*FRAGMENTO DEL TEXTO*.
1 Para Menéndez Pidal y la construcción discursiva del hispanismo, cfr. José del Valle (2004).
2 El texto de la alocución fue incluido por Lugones en 1930, el mismo año del golpe de Estado contra Hipólito Yirigoyen, en La patria fuerte.
3 “La circunstancia de haber sido la quichua en Santiago lengua corriente hasta pocos años ha, y más difundida que el castellano, sobre todo en la campaña, motiva la atribución frecuente al idioma americano, de cuanta voz parece extraña al castellano usual o académico....”, (Lugones, 1923b).
4 Es lo que en el Diccionario Lugones denominará “concurrencia radical o agregación confluente, tal cual sucede con la mezcla de sangres en los pueblos de análoga formación” (Lugones, 1944: 8).
5 “Al concluirse la Semana de Mayo, entrego como patriótico homenaje, vertido hexámetro a hexámetro, en los mismos seiscientos once versos del original, el Canto I de la Ilíada” (Lugones 1922). El guiño helenizante se repite al año siguiente, el 24 de mayo de 1923 Lugones publica, como conmemoración: del 25 de mayo, la traducción de un fragmento del Canto V del poema homérico, dedicado a las hazañas de Diomedes.

*CONSIGNA 1*.
Contesta según el fragmento:
(a) ¿En qué año incluyó Lugones el texto de la alocución en La patria fuerte?
(b) ¿Cuántos versos tiene el Canto I de la Ilíada, según la cita de Lugones de 1922?
(c) ¿A las hazañas de quién está dedicado el fragmento del Canto V publicado el 24 de mayo de 1923?
*CONSIGNA 2*.
Repite sin cambios el pasaje del fragmento comprendido entre "4 Es lo que" y "(Lugones, 1944: 8).", ambos incluidos.
Para responder, recurre solo al fragmento.

*MATERIAL APORTADO*.
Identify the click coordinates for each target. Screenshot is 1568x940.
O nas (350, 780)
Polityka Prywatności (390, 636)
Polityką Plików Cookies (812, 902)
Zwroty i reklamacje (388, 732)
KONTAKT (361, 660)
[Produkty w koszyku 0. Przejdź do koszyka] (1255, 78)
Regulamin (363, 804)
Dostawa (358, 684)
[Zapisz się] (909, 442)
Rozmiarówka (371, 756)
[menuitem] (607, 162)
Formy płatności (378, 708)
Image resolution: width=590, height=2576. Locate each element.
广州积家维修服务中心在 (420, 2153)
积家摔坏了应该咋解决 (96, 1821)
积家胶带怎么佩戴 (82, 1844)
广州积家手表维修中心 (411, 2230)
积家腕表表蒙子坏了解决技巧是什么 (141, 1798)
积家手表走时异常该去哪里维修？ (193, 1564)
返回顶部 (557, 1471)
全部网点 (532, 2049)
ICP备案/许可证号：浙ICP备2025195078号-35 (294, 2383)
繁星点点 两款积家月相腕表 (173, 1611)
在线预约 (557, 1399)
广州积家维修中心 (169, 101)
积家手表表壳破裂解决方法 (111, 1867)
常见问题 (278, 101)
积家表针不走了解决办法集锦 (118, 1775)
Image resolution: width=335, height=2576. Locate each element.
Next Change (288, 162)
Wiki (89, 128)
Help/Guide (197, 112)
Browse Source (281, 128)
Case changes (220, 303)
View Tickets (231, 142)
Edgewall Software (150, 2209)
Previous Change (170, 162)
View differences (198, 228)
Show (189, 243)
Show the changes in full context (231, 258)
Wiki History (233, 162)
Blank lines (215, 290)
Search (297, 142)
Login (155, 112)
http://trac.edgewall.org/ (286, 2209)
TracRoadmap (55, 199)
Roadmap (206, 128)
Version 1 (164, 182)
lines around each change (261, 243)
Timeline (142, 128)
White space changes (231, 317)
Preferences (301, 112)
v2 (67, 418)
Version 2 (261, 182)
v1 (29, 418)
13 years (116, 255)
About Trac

*RESPUESTA 1*.
(a) En 1930.
(b) Seiscientos once.
(c) A las de Diomedes.

*RESPUESTA 2*.
4 Es lo que en el Diccionario Lugones denominará “concurrencia radical o agregación confluente, tal cual sucede con la mezcla de sangres en los pueblos de análoga formación” (Lugones, 1944: 8).